Q: What kinds of skills are the most critical to the work you do and what do you love most about it? 
A: For the last Asia Pacific Triennial I was able to commission an expansive project that took up a whole gallery and included 140 objects. The artists spent two weeks on site realising the final installation, and while they had an idea about what they would produce for the exhibition, their practice is premised on improvisation. Improvisation is not something that comes naturally to large public art museums, which operate under many rules and regulations to ensure the safety of the artworks, as well as the public. So my role was to build flexibility into the project that met the museum’s standards and the artists’ needs. This meant I had to be across a high level of detail and hone my negotiation skills. What made this easy was that the people I was working with at the art museum believed in the project. The real highlight was to be able to talk with the artists over a long period of time about the artwork, different forms of collaboration, and the politics of improvisation.
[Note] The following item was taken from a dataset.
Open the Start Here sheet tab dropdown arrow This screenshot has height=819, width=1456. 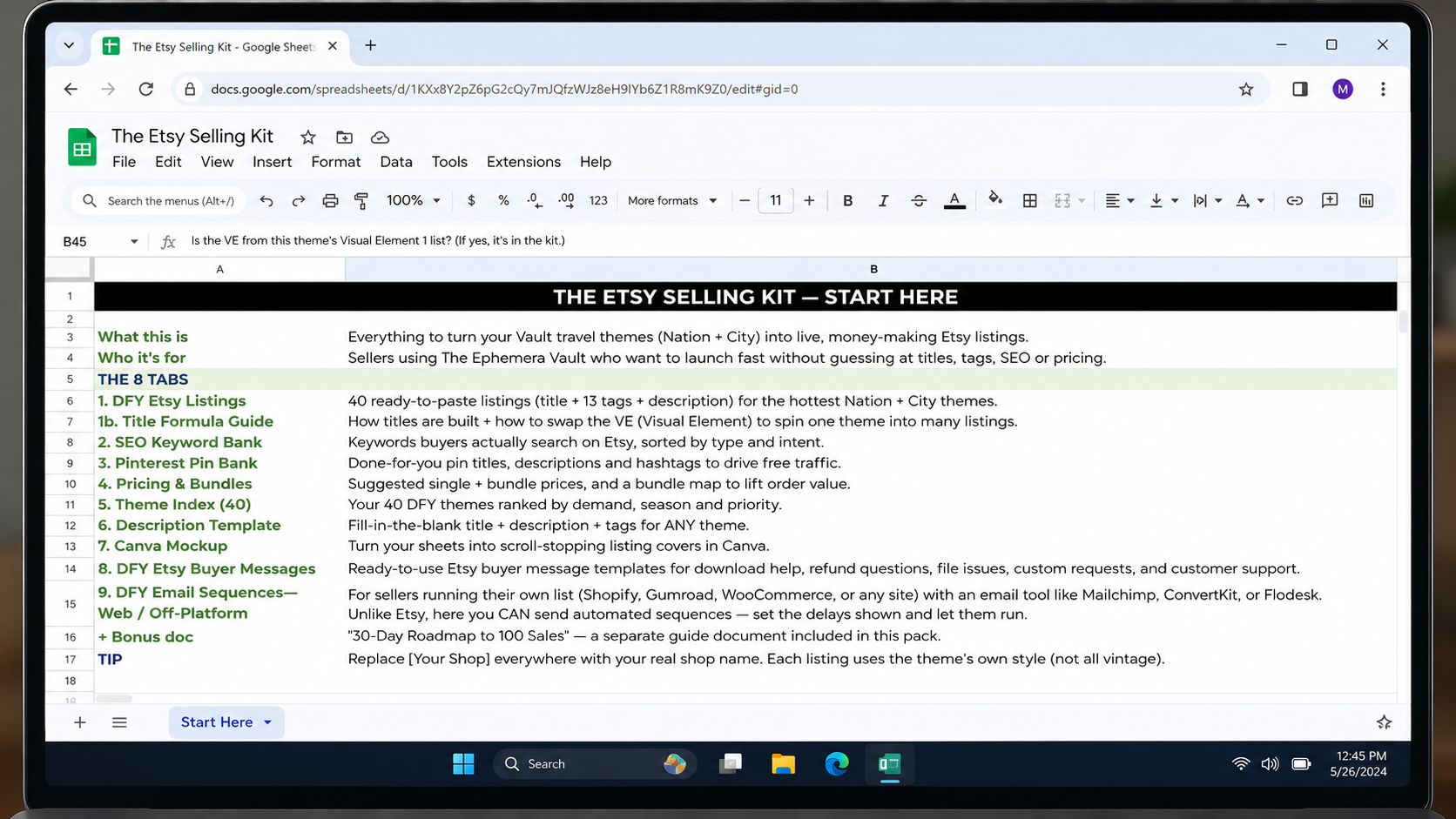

Q: Has there been a career highlight for you so far and why? 
A: I have just installed an exhibition at GOMA entitled ‘Limitless Horizon: Vertical Perspective’. The show is about the many aesthetic histories that use vertical perspective and the political inflection in the idea of the horizon line. I appreciate being able to work with a wide breadth of art practices. I am currently reading books on the history of drones in warfare and the use of perspective in Australian Indigenous painting. For this exhibition I was able to work with contemporary film and video artists and show their work alongside artworks from the art museum’s collection. I am presenting moving image works spatially in the gallery, as well as in a durational program for the cinema. One of the advantages of working at QAGOMA is that it is the only state art gallery with a Cinémathèque.

Q: What advice would you give students who are seeking to work in curatorial positions? 
A: Talk to artists. I have found most artists to be very generous with their time and their ideas.
Read. When I’m working on a project I try to read everything I can find on the artist, the aesthetic histories that inspire them, the cultural and political context in which they work, and their philosophical and literary interests.
Look at exhibitions. I try to see as many exhibitions as possible – even if I expect that I might not like a show – and talk to friends about what I enjoyed and what I might have done differently if I had curated it.
Make exhibitions. Some of the most memorable shows I’ve seen have been the smallest shows or when the curator and artists thought laterally due to spatial, budget or political limitations.